[Items listed in a dataset]

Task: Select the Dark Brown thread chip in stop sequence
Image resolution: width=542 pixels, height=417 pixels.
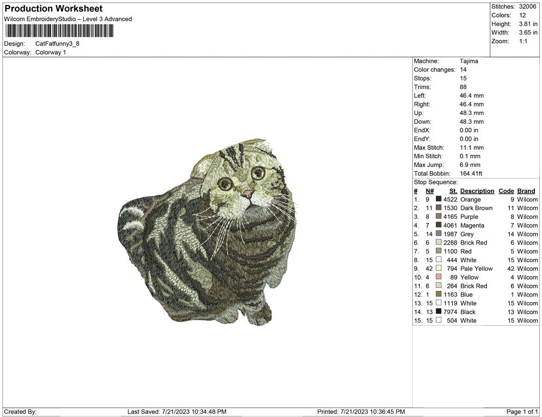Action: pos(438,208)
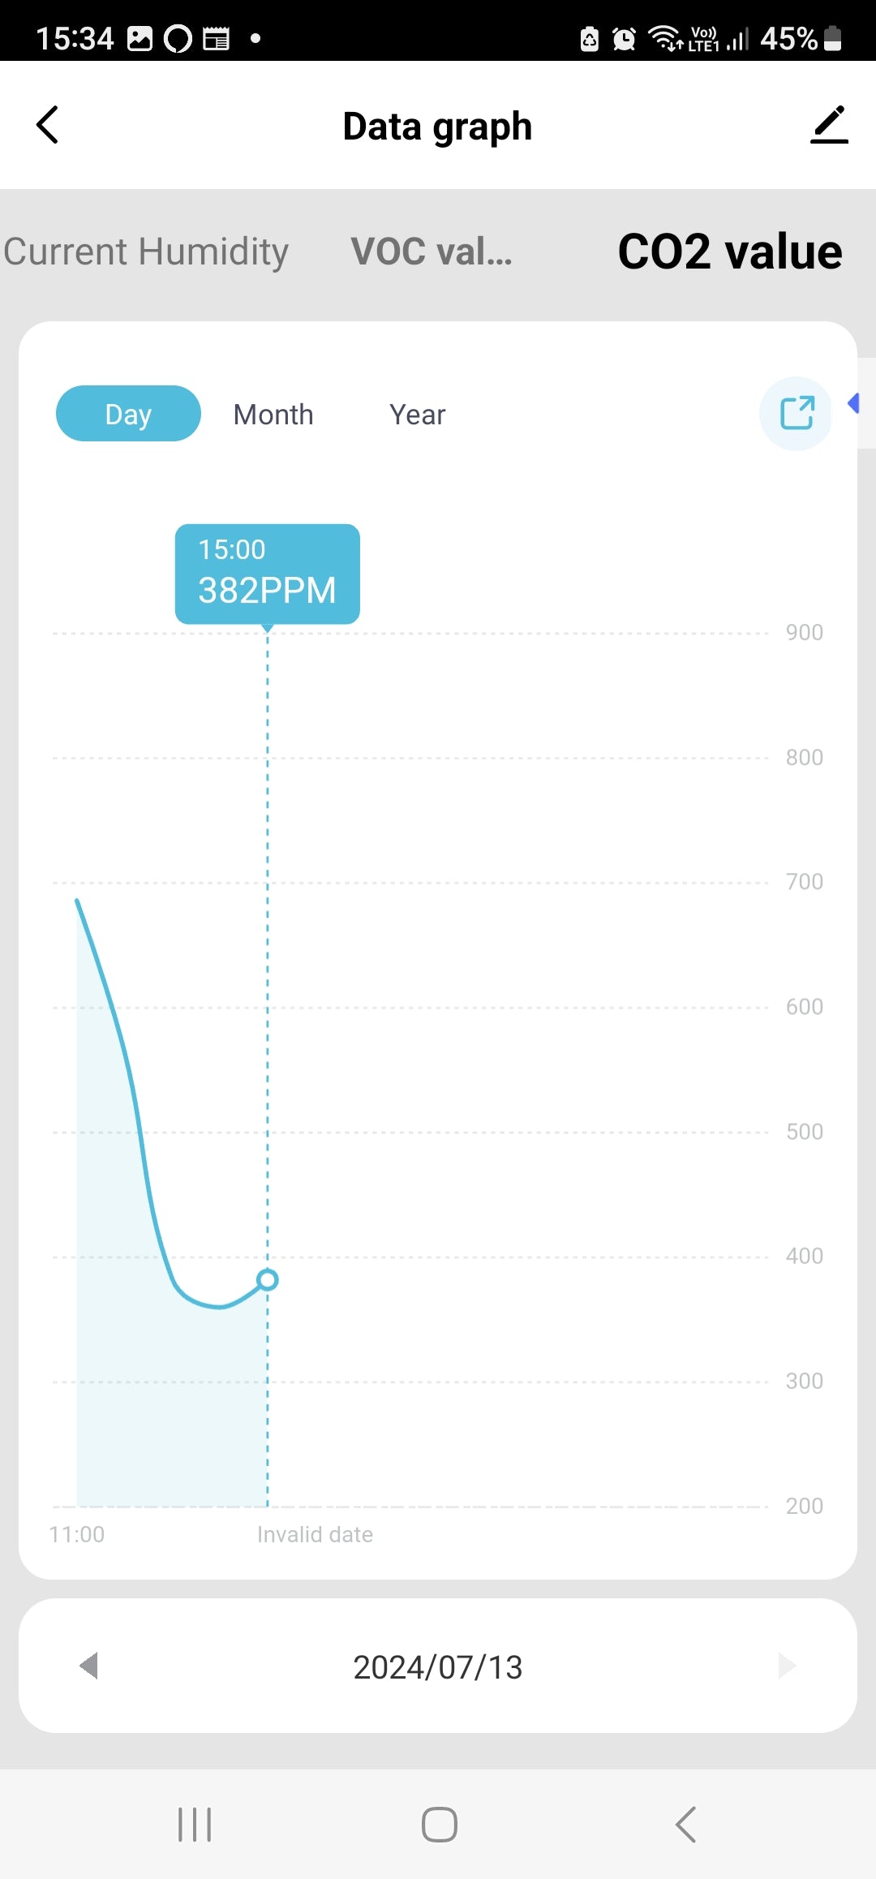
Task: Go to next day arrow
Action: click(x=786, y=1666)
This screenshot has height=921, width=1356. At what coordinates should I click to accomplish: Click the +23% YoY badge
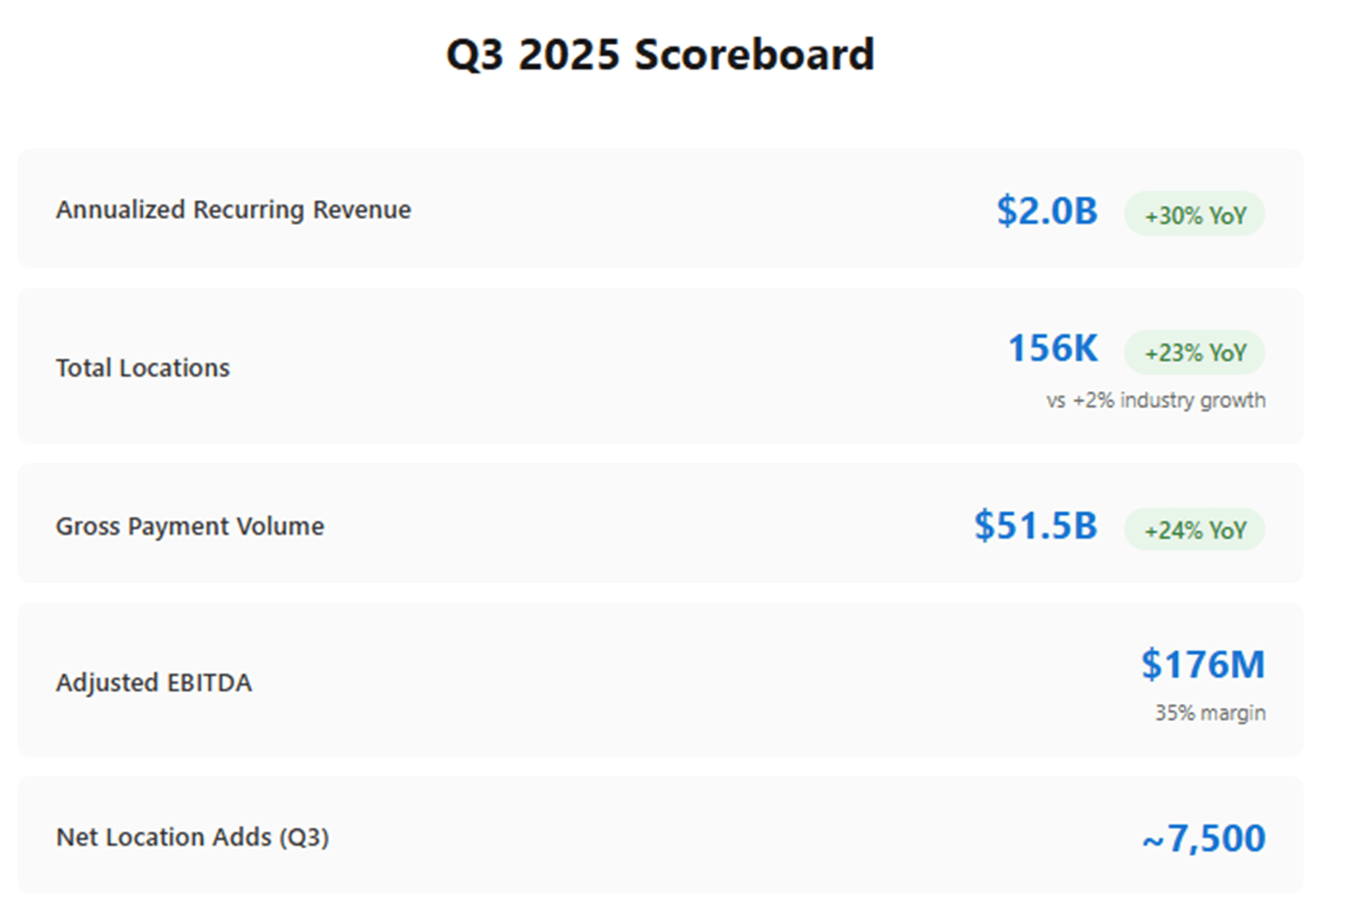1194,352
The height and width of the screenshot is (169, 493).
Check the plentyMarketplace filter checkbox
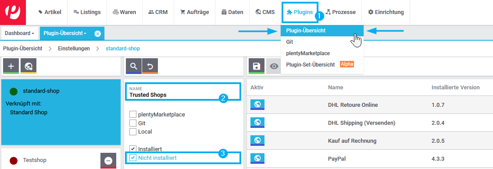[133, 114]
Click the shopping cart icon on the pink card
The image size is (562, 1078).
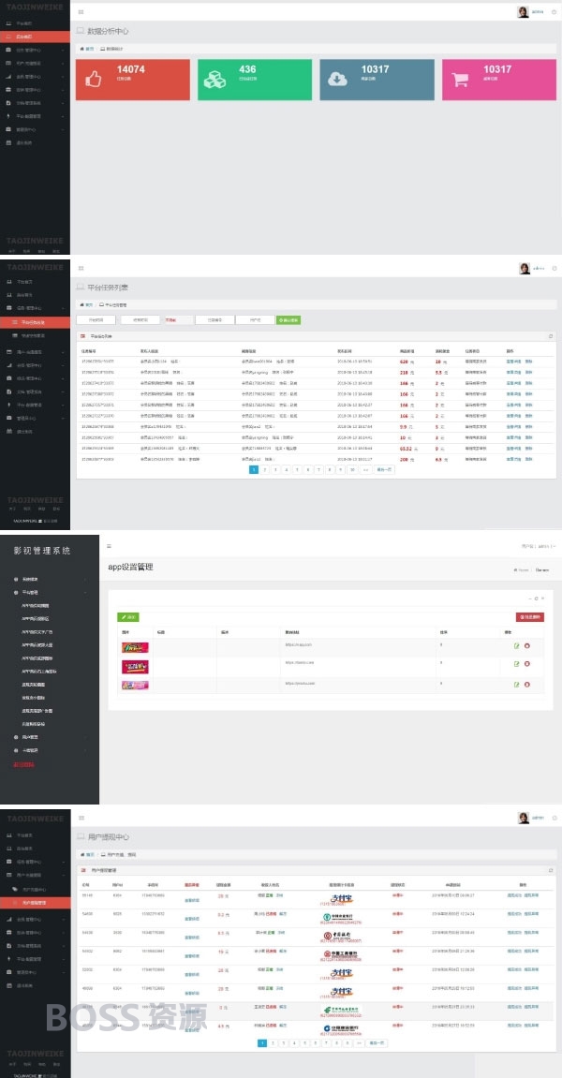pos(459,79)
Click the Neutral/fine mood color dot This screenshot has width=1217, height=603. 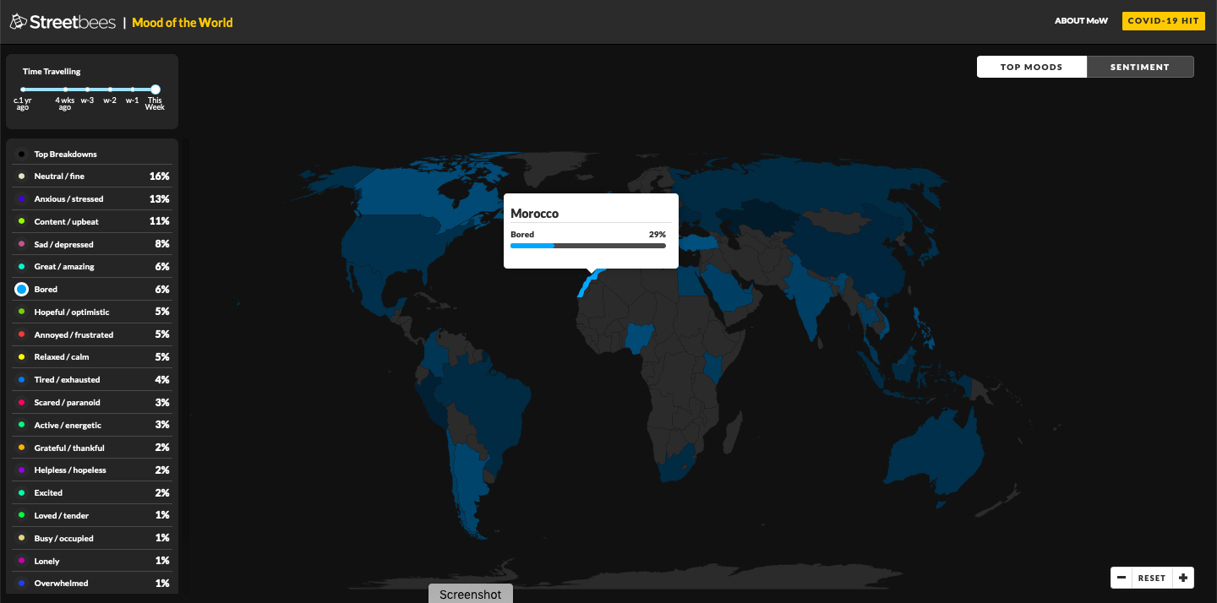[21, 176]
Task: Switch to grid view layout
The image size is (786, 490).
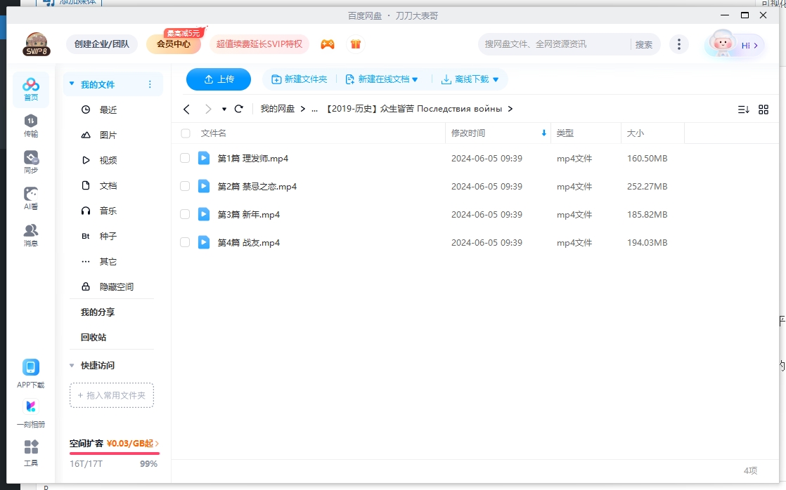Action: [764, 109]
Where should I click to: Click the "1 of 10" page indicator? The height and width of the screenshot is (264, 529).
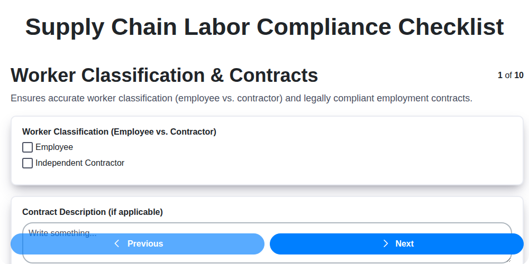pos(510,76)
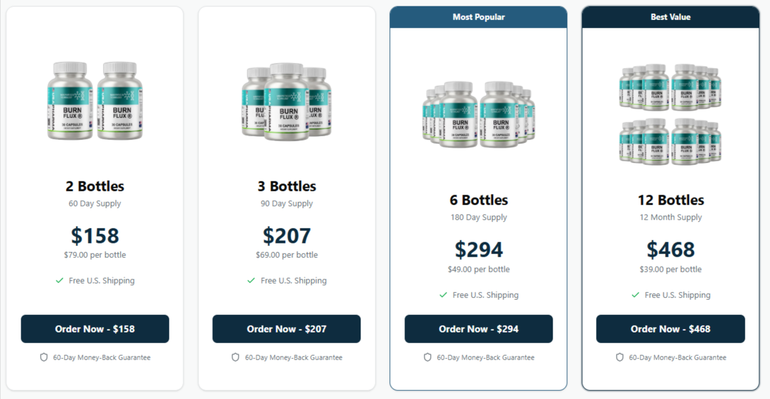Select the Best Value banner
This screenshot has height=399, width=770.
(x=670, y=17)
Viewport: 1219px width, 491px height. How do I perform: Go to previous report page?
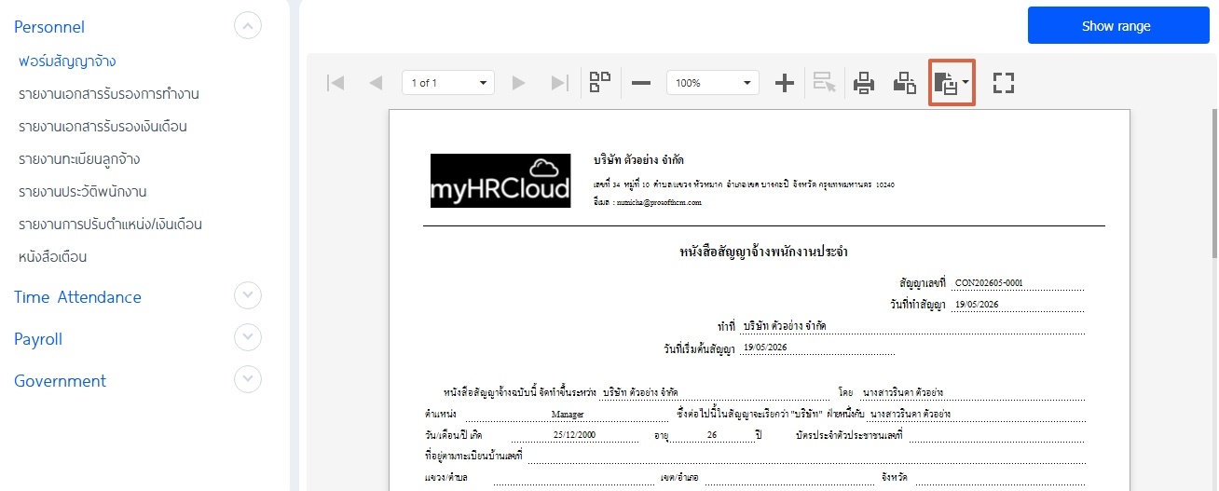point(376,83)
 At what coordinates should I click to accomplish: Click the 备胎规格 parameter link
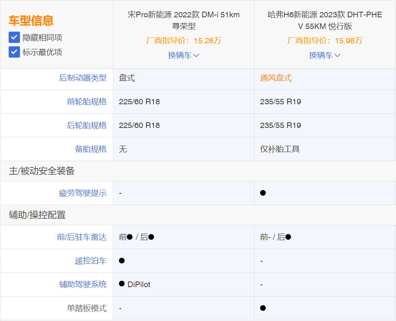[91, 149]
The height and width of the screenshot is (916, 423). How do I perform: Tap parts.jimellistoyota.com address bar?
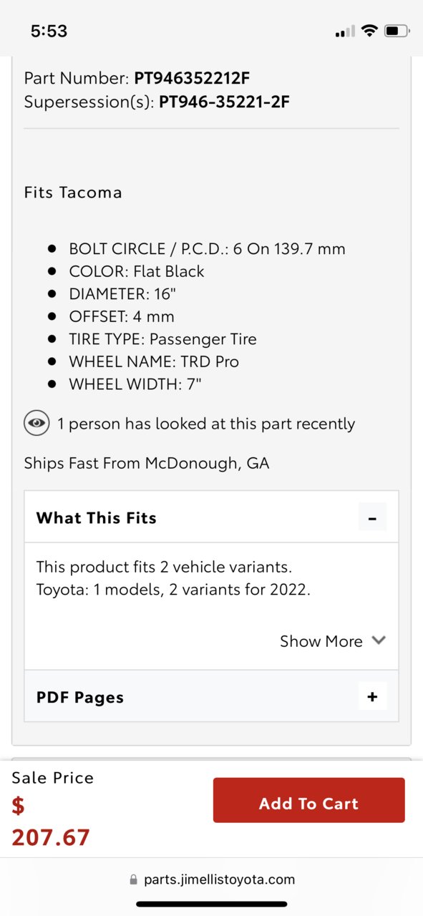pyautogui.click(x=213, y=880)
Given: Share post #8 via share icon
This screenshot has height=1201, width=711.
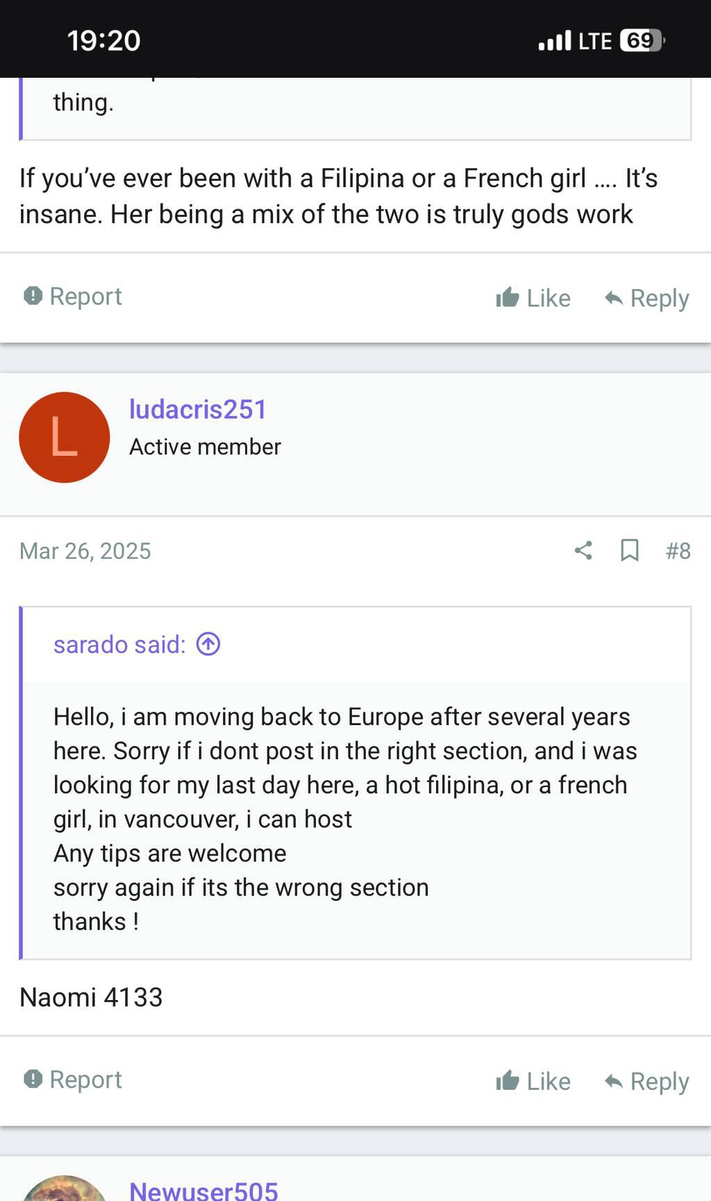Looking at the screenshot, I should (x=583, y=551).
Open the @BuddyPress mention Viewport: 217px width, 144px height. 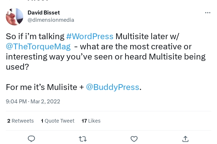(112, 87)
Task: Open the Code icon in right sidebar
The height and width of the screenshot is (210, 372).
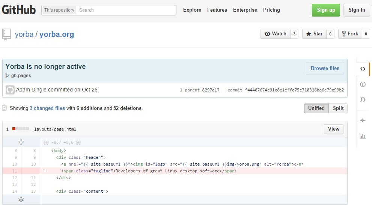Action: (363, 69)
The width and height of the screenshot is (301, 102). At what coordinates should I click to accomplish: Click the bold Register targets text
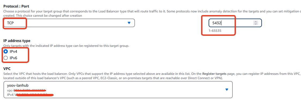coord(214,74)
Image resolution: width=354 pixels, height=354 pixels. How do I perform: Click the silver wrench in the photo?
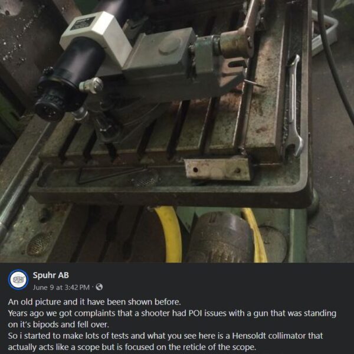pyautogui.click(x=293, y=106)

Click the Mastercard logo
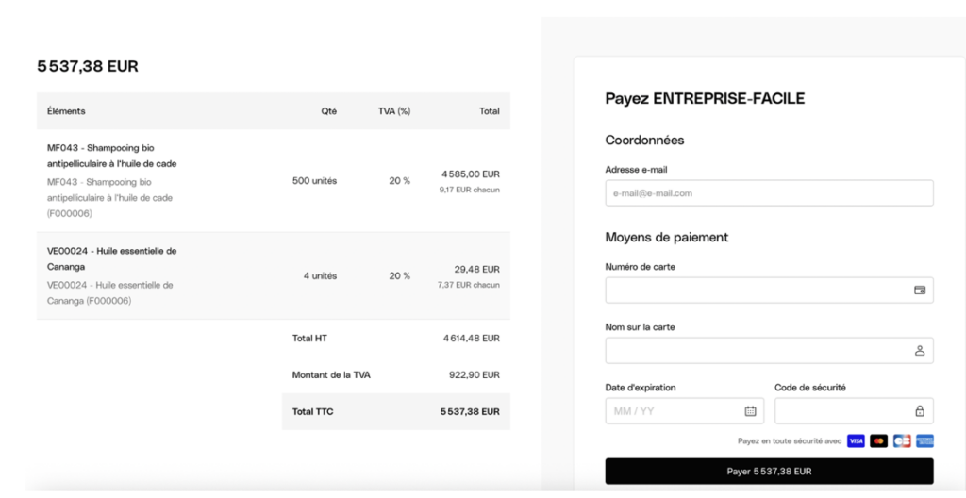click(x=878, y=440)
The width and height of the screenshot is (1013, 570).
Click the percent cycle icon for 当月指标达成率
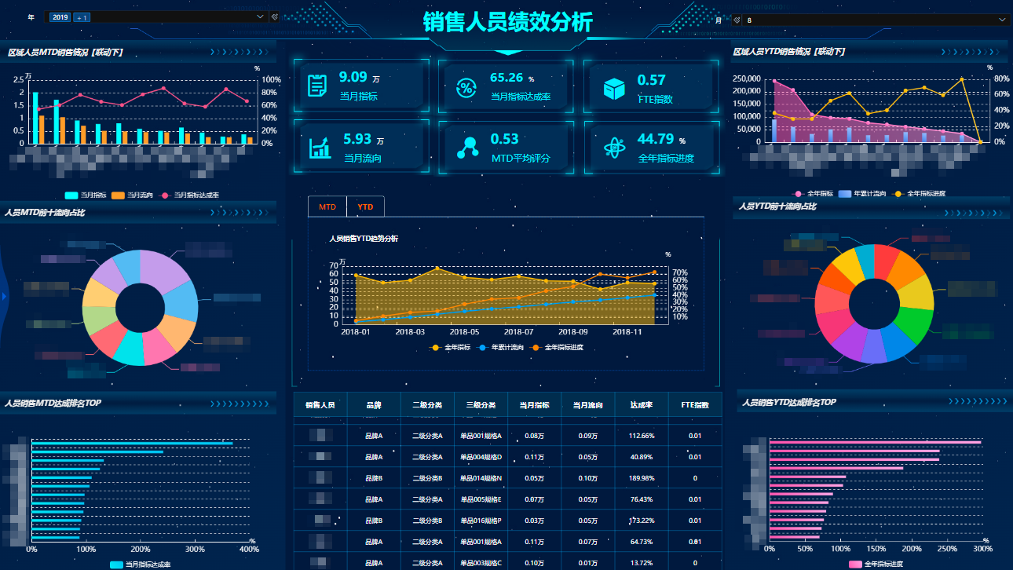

> _EXERCISE_:
If a line in the records above contains the string "icon", copy that line out.

> _REPLY TO THE EXERCISE_:
Click the shopping cart icon on the pink card
Given: Share post #8 via share icon
Task: Open the Code icon in right sidebar
Click the percent cycle icon for 当月指标达成率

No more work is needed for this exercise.